Monday, 8 January 2018: 3:30 PM
Ballroom F (ACC) (Austin, Texas)
David W. Sharp, NOAA/NWS, Melbourne, FL; and V. Brown, L. Myers, and D. Arnold
Hurricanes are multi-hazard events which recurringly bring considerable impacts to United States coastal communities along the Atlantic Seaboard and Gulf of Mexico. During hurricane watch and warning situations, alerting information greatly increases and associated public safety messaging becomes voluminous. Concerns for life and property are typically focused on protecting against high wind, storm surge, and flooding rain. Local calls-to-action emanate from the National Weather Service and emergency management partnership, with added emphasis provided by media partners. As attentions and resources are committed to preparing for the looming tropical event, anxiety levels rise making it more difficult for individuals to mentally process the growing amount of emergency information. To complicate matters, tornadoes occasionally become part of the hazard mix. Whenever tornado warnings are issued in the midst of hurricane preparedness and evacuation activities, alerts may not be (cognitively) received or are simply ignored, and public safety instruction may conflict with other instruction relative to the overarching hurricane emergency. The problem is exacerbated if tornado warning issuance is periodically frequent and the false alarm rate overly high. Consequently, tornado warnings issued within coincident hurricane watches or warnings often do not evoke the desired public response that they might otherwise do during tornado-only events. This artifact can be experienced during the evacuation/preparedness phase, in-shelter phase, or initial response phase of the larger hurricane event.
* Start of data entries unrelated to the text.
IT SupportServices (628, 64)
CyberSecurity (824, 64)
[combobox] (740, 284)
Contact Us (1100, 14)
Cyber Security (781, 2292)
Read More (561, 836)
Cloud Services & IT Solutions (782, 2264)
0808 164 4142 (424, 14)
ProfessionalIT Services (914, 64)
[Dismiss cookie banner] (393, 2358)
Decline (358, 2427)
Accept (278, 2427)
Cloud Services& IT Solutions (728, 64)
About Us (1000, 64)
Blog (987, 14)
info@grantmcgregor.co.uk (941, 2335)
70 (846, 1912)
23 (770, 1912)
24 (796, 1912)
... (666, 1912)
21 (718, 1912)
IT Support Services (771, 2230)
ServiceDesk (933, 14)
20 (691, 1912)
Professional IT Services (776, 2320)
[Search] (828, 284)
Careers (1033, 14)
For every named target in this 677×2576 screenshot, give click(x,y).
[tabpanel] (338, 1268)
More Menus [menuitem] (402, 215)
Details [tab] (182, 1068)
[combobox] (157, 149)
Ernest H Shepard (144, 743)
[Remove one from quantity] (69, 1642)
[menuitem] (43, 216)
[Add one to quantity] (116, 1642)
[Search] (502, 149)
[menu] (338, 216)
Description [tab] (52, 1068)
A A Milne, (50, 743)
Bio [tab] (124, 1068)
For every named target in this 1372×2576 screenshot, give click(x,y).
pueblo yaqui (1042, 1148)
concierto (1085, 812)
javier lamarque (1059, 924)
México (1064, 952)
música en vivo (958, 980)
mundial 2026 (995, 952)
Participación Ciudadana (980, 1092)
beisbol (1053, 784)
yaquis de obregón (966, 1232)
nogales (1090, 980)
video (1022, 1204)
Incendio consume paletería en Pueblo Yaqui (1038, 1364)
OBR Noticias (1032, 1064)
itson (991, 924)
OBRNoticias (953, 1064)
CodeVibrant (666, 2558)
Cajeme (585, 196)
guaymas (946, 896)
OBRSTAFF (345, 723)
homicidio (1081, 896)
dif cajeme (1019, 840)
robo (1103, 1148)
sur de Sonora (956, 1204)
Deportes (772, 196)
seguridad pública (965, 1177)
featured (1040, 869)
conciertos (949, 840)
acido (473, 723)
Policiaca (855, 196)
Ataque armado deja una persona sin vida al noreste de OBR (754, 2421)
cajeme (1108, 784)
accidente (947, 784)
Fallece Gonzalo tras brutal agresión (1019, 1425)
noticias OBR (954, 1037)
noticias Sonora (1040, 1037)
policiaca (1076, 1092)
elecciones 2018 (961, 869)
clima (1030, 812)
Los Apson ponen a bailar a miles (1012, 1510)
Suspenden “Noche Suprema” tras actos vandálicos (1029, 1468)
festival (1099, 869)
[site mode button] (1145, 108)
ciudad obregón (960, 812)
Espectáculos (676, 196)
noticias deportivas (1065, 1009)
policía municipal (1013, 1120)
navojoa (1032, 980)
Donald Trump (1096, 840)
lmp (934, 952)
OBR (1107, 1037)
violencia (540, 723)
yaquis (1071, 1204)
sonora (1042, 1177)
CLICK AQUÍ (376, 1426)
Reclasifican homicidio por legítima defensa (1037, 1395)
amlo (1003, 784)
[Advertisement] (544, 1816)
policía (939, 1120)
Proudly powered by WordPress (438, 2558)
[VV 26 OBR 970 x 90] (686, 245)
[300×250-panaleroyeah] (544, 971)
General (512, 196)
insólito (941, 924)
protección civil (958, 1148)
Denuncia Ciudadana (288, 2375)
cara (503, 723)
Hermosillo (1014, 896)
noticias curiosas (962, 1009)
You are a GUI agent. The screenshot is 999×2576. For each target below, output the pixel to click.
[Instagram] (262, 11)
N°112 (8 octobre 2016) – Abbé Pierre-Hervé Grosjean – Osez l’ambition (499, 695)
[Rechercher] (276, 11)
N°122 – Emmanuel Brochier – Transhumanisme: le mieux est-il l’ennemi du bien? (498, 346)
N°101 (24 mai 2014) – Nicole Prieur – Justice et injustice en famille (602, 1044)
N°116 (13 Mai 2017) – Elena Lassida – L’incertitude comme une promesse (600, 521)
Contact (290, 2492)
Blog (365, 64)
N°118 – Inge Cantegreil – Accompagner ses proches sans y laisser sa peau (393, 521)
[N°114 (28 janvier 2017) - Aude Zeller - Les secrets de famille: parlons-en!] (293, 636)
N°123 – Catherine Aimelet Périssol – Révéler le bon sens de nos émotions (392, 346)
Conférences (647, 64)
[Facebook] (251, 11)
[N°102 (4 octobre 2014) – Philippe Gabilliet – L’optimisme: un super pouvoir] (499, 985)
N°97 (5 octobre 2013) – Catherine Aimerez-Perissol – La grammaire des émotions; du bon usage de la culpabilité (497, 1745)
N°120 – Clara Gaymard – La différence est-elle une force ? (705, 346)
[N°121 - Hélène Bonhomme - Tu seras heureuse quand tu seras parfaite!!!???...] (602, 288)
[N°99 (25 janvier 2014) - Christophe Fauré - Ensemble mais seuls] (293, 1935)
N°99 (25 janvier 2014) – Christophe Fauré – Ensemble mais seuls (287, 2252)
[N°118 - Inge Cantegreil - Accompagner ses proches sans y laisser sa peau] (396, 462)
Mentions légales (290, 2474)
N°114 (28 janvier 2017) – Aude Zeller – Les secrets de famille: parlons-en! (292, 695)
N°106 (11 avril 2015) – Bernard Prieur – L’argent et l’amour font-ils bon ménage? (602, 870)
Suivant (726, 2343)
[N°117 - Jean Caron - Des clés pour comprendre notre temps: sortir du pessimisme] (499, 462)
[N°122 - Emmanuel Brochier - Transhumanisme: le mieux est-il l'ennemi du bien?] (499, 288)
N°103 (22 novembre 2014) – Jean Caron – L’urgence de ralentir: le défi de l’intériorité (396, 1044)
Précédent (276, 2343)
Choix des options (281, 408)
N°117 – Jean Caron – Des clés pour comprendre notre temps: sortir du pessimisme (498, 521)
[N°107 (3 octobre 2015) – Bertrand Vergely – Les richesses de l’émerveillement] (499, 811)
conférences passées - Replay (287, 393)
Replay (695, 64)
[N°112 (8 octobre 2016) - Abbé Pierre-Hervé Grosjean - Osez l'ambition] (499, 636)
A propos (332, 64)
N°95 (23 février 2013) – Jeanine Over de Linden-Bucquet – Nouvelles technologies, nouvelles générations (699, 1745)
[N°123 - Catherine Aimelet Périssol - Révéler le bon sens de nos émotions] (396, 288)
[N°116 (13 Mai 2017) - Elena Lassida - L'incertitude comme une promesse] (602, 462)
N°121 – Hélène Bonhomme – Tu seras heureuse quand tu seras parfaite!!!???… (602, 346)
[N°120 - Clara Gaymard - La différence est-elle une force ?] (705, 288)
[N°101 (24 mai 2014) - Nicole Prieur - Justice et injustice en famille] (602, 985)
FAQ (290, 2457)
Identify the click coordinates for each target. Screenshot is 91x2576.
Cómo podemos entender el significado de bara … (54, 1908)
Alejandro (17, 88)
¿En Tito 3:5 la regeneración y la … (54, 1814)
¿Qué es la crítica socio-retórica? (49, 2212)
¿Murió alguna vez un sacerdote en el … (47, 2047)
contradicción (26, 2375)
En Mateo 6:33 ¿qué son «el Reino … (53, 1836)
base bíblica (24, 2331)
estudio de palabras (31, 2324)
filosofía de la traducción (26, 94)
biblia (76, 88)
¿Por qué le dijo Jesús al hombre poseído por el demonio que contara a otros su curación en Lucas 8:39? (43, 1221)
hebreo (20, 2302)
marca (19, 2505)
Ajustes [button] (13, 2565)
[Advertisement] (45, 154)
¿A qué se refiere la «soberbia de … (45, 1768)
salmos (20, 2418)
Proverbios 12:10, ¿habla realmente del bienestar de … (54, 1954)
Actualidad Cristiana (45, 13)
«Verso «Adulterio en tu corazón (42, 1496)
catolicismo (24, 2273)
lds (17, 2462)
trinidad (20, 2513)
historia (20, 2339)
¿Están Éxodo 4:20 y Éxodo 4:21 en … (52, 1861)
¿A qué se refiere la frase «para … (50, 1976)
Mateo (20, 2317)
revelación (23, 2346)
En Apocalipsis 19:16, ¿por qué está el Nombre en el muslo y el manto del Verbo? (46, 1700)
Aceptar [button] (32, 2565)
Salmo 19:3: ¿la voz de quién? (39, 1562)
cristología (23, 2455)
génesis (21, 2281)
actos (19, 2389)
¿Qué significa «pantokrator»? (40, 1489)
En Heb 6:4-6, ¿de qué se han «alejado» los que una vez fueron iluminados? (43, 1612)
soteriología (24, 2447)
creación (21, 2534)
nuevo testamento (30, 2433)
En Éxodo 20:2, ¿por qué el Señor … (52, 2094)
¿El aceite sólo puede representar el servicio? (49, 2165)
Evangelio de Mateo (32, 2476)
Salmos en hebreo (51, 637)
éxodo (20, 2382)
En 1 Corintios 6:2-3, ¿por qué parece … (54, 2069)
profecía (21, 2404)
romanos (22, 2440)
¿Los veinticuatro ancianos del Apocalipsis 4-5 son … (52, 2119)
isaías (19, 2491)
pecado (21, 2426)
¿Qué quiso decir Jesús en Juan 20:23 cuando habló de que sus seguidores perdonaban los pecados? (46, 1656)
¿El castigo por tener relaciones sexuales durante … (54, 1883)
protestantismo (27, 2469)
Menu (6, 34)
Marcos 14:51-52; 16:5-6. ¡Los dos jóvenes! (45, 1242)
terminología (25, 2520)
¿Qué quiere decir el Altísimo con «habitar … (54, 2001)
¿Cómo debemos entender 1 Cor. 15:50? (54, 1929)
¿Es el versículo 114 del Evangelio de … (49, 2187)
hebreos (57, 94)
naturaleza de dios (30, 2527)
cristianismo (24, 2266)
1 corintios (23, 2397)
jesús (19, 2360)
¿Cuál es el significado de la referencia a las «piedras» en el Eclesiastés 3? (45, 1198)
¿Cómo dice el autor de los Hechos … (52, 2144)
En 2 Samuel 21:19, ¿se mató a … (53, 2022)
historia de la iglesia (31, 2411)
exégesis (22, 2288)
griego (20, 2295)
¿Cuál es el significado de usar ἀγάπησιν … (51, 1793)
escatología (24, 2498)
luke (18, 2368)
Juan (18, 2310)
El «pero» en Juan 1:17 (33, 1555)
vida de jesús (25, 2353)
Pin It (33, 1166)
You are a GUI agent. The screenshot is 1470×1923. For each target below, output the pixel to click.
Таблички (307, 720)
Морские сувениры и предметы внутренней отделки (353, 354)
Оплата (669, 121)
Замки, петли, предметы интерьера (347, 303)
This presentation discusses the stated communications problem and examines respective aspects from the social science perspective. Initial qualitative results are presented from focus group and survey interactions among the National Weather Service partnership within East Central Florida, and from the local public. Community hurricane emergency plans are also scrutinized for realistic tornado contingencies, while default calls-to-action for tornadoes, as contained within National Weather Service warning creation software, are challenged for appropriateness in hurricane situations. In so doing, considerations are given to both tropical cyclone intensity and (local) event phase in the presence of an evolving tornado threat. Recommendations are offered to harmonize public safety instruction within tornado warnings when issued during hurricanes. A proposed means for operational transition to other coastal weather forecast offices is outlined.